**WORK INSTRUCTIONS**
Lay out every line of the records below as a Markdown table with the columns Row and Line, numbering the rows and skipping blank lines. Leave the pictures out of the table.

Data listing

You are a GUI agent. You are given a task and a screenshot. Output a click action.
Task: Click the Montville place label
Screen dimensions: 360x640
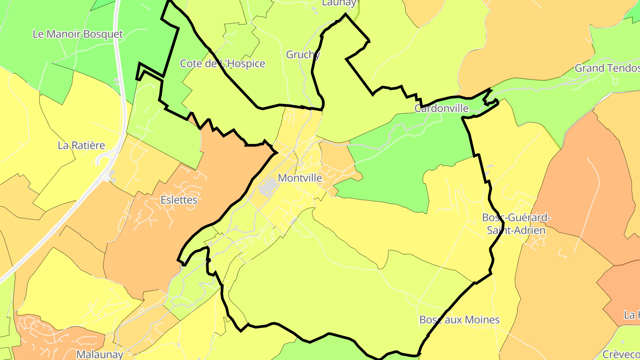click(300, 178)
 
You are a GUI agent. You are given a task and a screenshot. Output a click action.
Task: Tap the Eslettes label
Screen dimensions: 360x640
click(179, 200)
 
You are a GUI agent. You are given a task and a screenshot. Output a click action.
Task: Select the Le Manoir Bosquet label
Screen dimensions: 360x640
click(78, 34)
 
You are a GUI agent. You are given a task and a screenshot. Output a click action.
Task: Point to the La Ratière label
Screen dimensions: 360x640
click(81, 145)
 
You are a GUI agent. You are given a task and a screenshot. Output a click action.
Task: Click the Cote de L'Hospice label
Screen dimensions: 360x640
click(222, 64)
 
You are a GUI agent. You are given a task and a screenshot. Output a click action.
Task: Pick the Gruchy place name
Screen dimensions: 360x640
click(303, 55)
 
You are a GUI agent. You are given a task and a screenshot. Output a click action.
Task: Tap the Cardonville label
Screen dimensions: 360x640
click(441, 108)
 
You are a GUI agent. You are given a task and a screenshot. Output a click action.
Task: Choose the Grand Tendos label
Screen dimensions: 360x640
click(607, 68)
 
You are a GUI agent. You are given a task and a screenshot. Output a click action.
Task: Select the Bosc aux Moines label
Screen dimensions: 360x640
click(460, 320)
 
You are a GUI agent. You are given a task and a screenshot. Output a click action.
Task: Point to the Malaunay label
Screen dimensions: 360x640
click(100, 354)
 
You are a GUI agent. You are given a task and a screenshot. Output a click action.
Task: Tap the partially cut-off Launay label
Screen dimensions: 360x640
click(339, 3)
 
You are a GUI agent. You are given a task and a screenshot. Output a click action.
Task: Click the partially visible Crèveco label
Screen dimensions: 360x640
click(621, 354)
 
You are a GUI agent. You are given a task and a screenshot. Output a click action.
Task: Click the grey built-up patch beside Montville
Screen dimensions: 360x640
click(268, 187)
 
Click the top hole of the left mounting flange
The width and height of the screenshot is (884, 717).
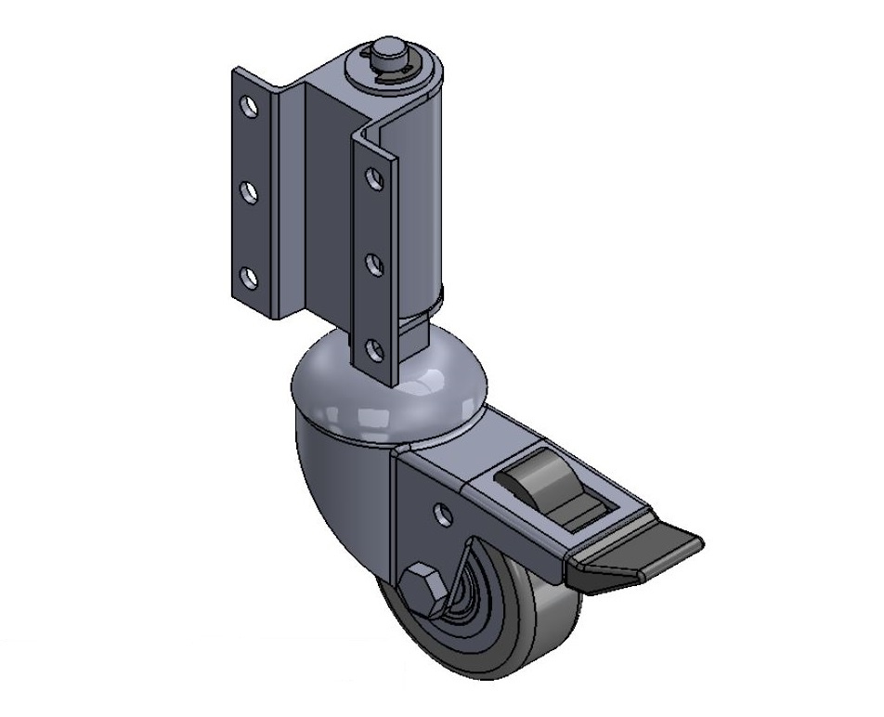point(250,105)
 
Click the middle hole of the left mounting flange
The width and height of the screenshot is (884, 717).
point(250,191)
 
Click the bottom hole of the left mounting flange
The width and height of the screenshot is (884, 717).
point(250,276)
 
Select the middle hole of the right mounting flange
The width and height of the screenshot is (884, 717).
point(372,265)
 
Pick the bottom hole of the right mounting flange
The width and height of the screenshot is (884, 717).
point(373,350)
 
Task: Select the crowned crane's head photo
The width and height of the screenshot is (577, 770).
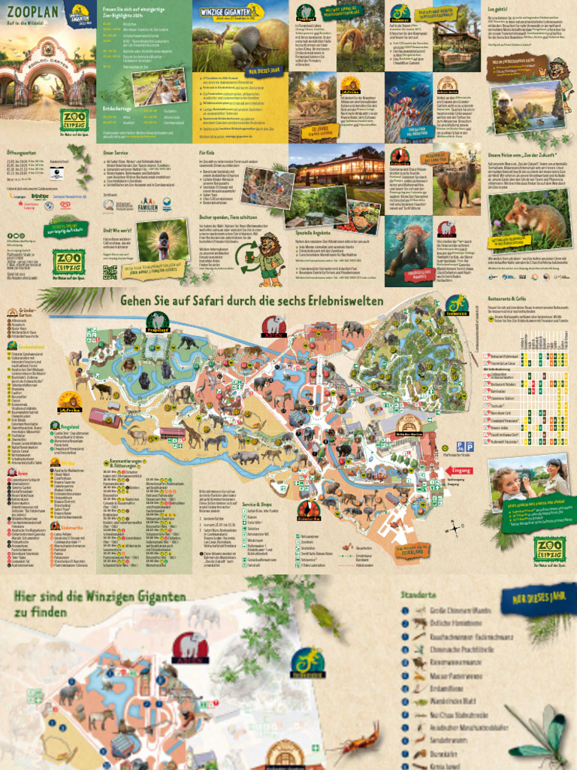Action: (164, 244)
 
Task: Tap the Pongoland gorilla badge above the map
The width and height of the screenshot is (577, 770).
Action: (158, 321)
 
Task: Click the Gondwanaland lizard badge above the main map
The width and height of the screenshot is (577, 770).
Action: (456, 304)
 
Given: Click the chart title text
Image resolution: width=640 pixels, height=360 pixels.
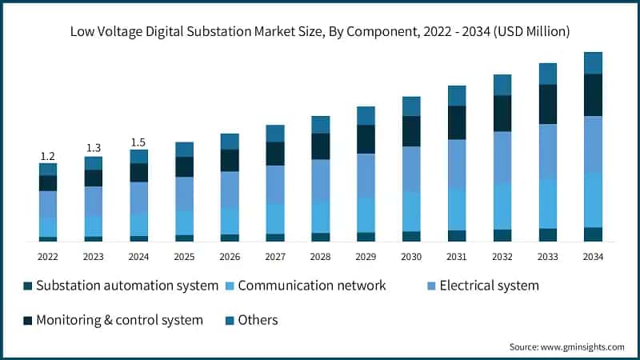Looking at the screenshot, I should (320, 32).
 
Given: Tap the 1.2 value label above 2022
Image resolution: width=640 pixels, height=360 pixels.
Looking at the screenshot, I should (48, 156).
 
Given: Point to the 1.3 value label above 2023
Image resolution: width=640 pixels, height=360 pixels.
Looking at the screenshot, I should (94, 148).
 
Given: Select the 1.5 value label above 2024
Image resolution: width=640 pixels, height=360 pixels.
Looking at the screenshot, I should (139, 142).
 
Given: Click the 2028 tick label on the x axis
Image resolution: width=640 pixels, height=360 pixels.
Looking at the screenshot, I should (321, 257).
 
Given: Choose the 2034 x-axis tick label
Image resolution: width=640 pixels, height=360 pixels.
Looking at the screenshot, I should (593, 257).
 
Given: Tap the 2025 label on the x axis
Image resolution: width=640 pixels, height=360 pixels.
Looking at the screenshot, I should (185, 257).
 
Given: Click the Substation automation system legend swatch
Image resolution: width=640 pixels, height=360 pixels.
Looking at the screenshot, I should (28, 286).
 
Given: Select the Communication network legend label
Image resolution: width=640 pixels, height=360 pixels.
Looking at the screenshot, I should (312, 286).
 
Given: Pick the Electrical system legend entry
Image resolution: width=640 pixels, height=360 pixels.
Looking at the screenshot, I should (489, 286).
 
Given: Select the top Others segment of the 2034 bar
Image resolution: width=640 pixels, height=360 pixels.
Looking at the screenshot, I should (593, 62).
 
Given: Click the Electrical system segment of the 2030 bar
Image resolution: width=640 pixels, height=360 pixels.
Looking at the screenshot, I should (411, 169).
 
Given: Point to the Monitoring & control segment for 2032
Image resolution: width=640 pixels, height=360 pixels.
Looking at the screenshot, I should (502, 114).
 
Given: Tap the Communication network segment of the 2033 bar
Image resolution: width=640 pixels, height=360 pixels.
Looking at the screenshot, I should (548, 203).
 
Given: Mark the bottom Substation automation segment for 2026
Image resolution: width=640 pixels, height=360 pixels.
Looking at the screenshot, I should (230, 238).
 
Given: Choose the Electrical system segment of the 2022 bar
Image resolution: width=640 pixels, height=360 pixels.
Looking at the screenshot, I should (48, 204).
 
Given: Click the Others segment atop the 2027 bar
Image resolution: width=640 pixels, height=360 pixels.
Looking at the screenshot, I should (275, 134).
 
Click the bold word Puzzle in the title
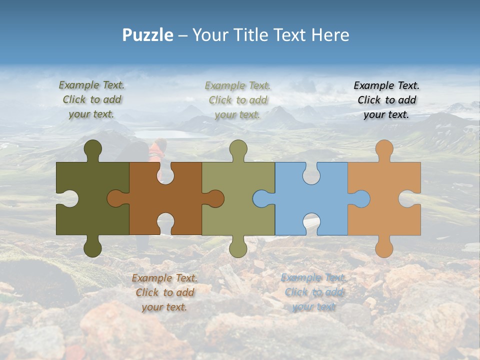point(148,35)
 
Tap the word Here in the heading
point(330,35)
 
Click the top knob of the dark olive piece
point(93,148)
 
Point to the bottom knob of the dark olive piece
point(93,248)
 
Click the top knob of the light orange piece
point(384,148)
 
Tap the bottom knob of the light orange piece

**PROBLEM SOLUTION**
| Row | Line |
|---|---|
| 1 | You are a GUI agent. You are given a task and a screenshot. Output a click action. |
| 2 | Task: Click the Montville place label |
| 3 | Screen dimensions: 360x640 |
| 4 | click(300, 178) |
| 5 | You are a GUI agent. You are given a task and a screenshot. Output a click action. |
| 6 | Task: Tap the Eslettes label |
| 7 | Screen dimensions: 360x640 |
| 8 | click(179, 200) |
| 9 | You are a GUI agent. You are given a task and a screenshot. Output a click action. |
| 10 | Task: Select the Le Manoir Bosquet label |
| 11 | Screen dimensions: 360x640 |
| 12 | click(78, 34) |
| 13 | You are a GUI agent. You are given a task and a screenshot. Output a click action. |
| 14 | Task: Point to the La Ratière label |
| 15 | Screen dimensions: 360x640 |
| 16 | click(81, 145) |
| 17 | You are a GUI agent. You are given a task and a screenshot. Output a click action. |
| 18 | Task: Click the Cote de L'Hospice label |
| 19 | Screen dimensions: 360x640 |
| 20 | click(222, 64) |
| 21 | You are a GUI agent. You are given a task and a screenshot. Output a click action. |
| 22 | Task: Pick the Gruchy place name |
| 23 | Screen dimensions: 360x640 |
| 24 | click(303, 55) |
| 25 | You are a GUI agent. You are given a task and a screenshot. Output a click action. |
| 26 | Task: Tap the Cardonville label |
| 27 | Screen dimensions: 360x640 |
| 28 | click(441, 108) |
| 29 | You are a GUI agent. You are given a task and a screenshot. Output a click action. |
| 30 | Task: Choose the Grand Tendos label |
| 31 | Screen dimensions: 360x640 |
| 32 | click(607, 68) |
| 33 | You are a GUI agent. You are given a task and a screenshot. Output a click action. |
| 34 | Task: Select the Bosc aux Moines label |
| 35 | Screen dimensions: 360x640 |
| 36 | click(460, 320) |
| 37 | You are a GUI agent. You are given a task and a screenshot. Output a click action. |
| 38 | Task: Point to the Malaunay label |
| 39 | Screen dimensions: 360x640 |
| 40 | click(100, 354) |
| 41 | You are a GUI agent. You are given a task and a screenshot. Output a click action. |
| 42 | Task: Tap the partially cut-off Launay label |
| 43 | Screen dimensions: 360x640 |
| 44 | click(339, 3) |
| 45 | You are a GUI agent. You are given a task and a screenshot. Output a click action. |
| 46 | Task: Click the partially visible Crèveco label |
| 47 | Screen dimensions: 360x640 |
| 48 | click(621, 354) |
| 49 | You are a GUI agent. You are given a task and a screenshot. Output a click action. |
| 50 | Task: Click the grey built-up patch beside Montville |
| 51 | Screen dimensions: 360x640 |
| 52 | click(268, 187) |
| 53 | Click the top hole of the left mounting flange |
| 54 | The width and height of the screenshot is (884, 717). |
| 55 | point(250,105) |
| 56 | Click the middle hole of the left mounting flange |
| 57 | The width and height of the screenshot is (884, 717). |
| 58 | point(250,191) |
| 59 | Click the bottom hole of the left mounting flange |
| 60 | The width and height of the screenshot is (884, 717). |
| 61 | point(250,276) |
| 62 | Select the middle hole of the right mounting flange |
| 63 | The width and height of the screenshot is (884, 717). |
| 64 | point(372,265) |
| 65 | Pick the bottom hole of the right mounting flange |
| 66 | The width and height of the screenshot is (884, 717). |
| 67 | point(373,350) |
| 68 | Task: Select the crowned crane's head photo |
| 69 | The width and height of the screenshot is (577, 770). |
| 70 | Action: (164, 244) |
| 71 | Task: Tap the Pongoland gorilla badge above the map |
| 72 | The width and height of the screenshot is (577, 770). |
| 73 | Action: (158, 321) |
| 74 | Task: Click the Gondwanaland lizard badge above the main map |
| 75 | The width and height of the screenshot is (577, 770). |
| 76 | Action: (456, 304) |
| 77 | Given: Click the chart title text |
| 78 | Image resolution: width=640 pixels, height=360 pixels. |
| 79 | Looking at the screenshot, I should (320, 32). |
| 80 | Given: Tap the 1.2 value label above 2022 |
| 81 | Image resolution: width=640 pixels, height=360 pixels. |
| 82 | Looking at the screenshot, I should (48, 156). |
| 83 | Given: Point to the 1.3 value label above 2023 |
| 84 | Image resolution: width=640 pixels, height=360 pixels. |
| 85 | Looking at the screenshot, I should (94, 148). |
| 86 | Given: Select the 1.5 value label above 2024 |
| 87 | Image resolution: width=640 pixels, height=360 pixels. |
| 88 | Looking at the screenshot, I should (139, 142). |
| 89 | Given: Click the 2028 tick label on the x axis |
| 90 | Image resolution: width=640 pixels, height=360 pixels. |
| 91 | Looking at the screenshot, I should (321, 257). |
| 92 | Given: Choose the 2034 x-axis tick label |
| 93 | Image resolution: width=640 pixels, height=360 pixels. |
| 94 | Looking at the screenshot, I should (593, 257). |
| 95 | Given: Tap the 2025 label on the x axis |
| 96 | Image resolution: width=640 pixels, height=360 pixels. |
| 97 | Looking at the screenshot, I should (185, 257). |
| 98 | Given: Click the Substation automation system legend swatch |
| 99 | Image resolution: width=640 pixels, height=360 pixels. |
| 100 | Looking at the screenshot, I should (28, 286). |
| 101 | Given: Select the Communication network legend label |
| 102 | Image resolution: width=640 pixels, height=360 pixels. |
| 103 | Looking at the screenshot, I should (312, 286). |
| 104 | Given: Pick the Electrical system legend entry |
| 105 | Image resolution: width=640 pixels, height=360 pixels. |
| 106 | Looking at the screenshot, I should (489, 286). |
| 107 | Given: Select the top Others segment of the 2034 bar |
| 108 | Image resolution: width=640 pixels, height=360 pixels. |
| 109 | Looking at the screenshot, I should (593, 62). |
| 110 | Given: Click the Electrical system segment of the 2030 bar |
| 111 | Image resolution: width=640 pixels, height=360 pixels. |
| 112 | Looking at the screenshot, I should (411, 169). |
| 113 | Given: Point to the Monitoring & control segment for 2032 |
| 114 | Image resolution: width=640 pixels, height=360 pixels. |
| 115 | Looking at the screenshot, I should (502, 114). |
| 116 | Given: Tap the Communication network segment of the 2033 bar |
| 117 | Image resolution: width=640 pixels, height=360 pixels. |
| 118 | Looking at the screenshot, I should (548, 203). |
| 119 | Given: Mark the bottom Substation automation segment for 2026 |
| 120 | Image resolution: width=640 pixels, height=360 pixels. |
| 121 | Looking at the screenshot, I should (230, 238). |
| 122 | Given: Choose the Electrical system segment of the 2022 bar |
| 123 | Image resolution: width=640 pixels, height=360 pixels. |
| 124 | Looking at the screenshot, I should (48, 204). |
| 125 | Given: Click the Others segment atop the 2027 bar |
| 126 | Image resolution: width=640 pixels, height=360 pixels. |
| 127 | Looking at the screenshot, I should (275, 134). |
| 128 | Click the bold word Puzzle in the title |
| 129 | point(148,35) |
| 130 | Tap the word Here in the heading |
| 131 | point(330,35) |
| 132 | Click the top knob of the dark olive piece |
| 133 | point(93,148) |
| 134 | Point to the bottom knob of the dark olive piece |
| 135 | point(93,248) |
| 136 | Click the top knob of the light orange piece |
| 137 | point(384,148) |
| 138 | Tap the bottom knob of the light orange piece |